Special Issue: Corporate Law and Climate Change

(How) Can Corporate Law Steer Companies Towards Meeting the Paris Climate Goals?

Edited by Special Issue Editors:

Andreas Hösli, University of Zurich
Alessandro Monti, University of Copenhagen

The International and Comparative Corporate Law Journal (ICCLJ) is a journal devoted to the scholarly analysis of the law and practice relating to corporations, on an international and comparative basis.

Special Issue Topic

Combining the areas of corporate law, corporate governance and climate change is an emerging field of research. While much attention in international climate change policy and law has been devoted to the responsibility of nation states, a new focus has more recently emerged, exploring the role of corporations in the pursuit of achieving global temperature goals. This development begs a crucial question: (how) can corporate law, as a core discipline with respect to corporate decision making, serve as an enabling instrument to support the global transition to a low greenhouse gas (GHG) economy?

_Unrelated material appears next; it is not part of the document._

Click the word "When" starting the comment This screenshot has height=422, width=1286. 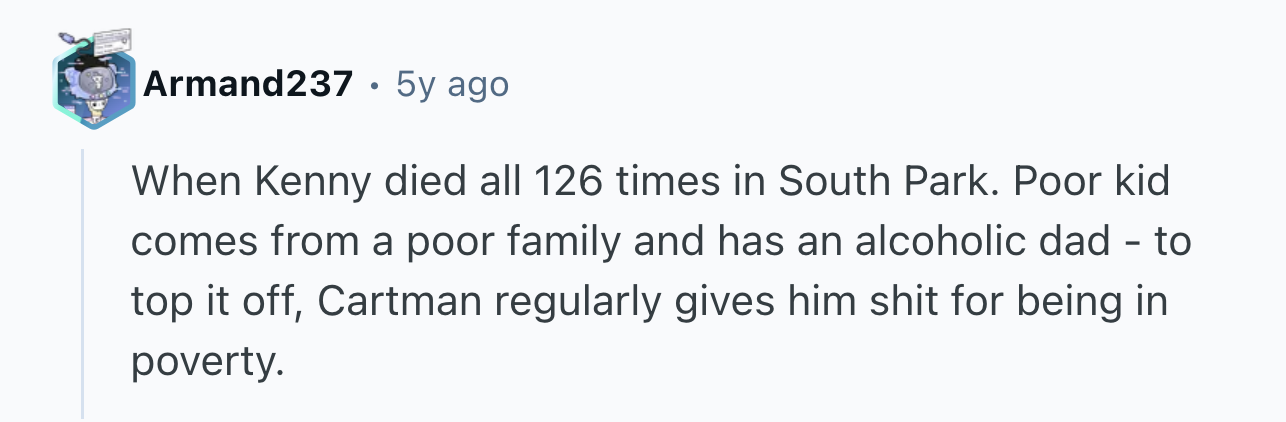(172, 182)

Traditional approaches in corporate law theory and practice have been criticized for prioritizing (short-term) financial gains for shareholders whilst ignoring social and environmental problems including climate change. Although the business sector has contributed substantially to the problem, the impacts of climate change are typically viewed as ‘externalities’ to be dealt within the public sphere. Addressing these concerns, some scholars identify potential in using corporate law as a tool to steer companies towards business practices that respect planetary boundaries. In fact, several countries around the globe as well as the European Union are currently considering options to enhance corporations’ responsibility with regard to climate change (and related issues) by way of corporate law reform (mostly relating to disclosure and, more recently, due diligence). At the same time, existing corporate law is already being relied upon in climate change litigation, creating new financial risks to corporations.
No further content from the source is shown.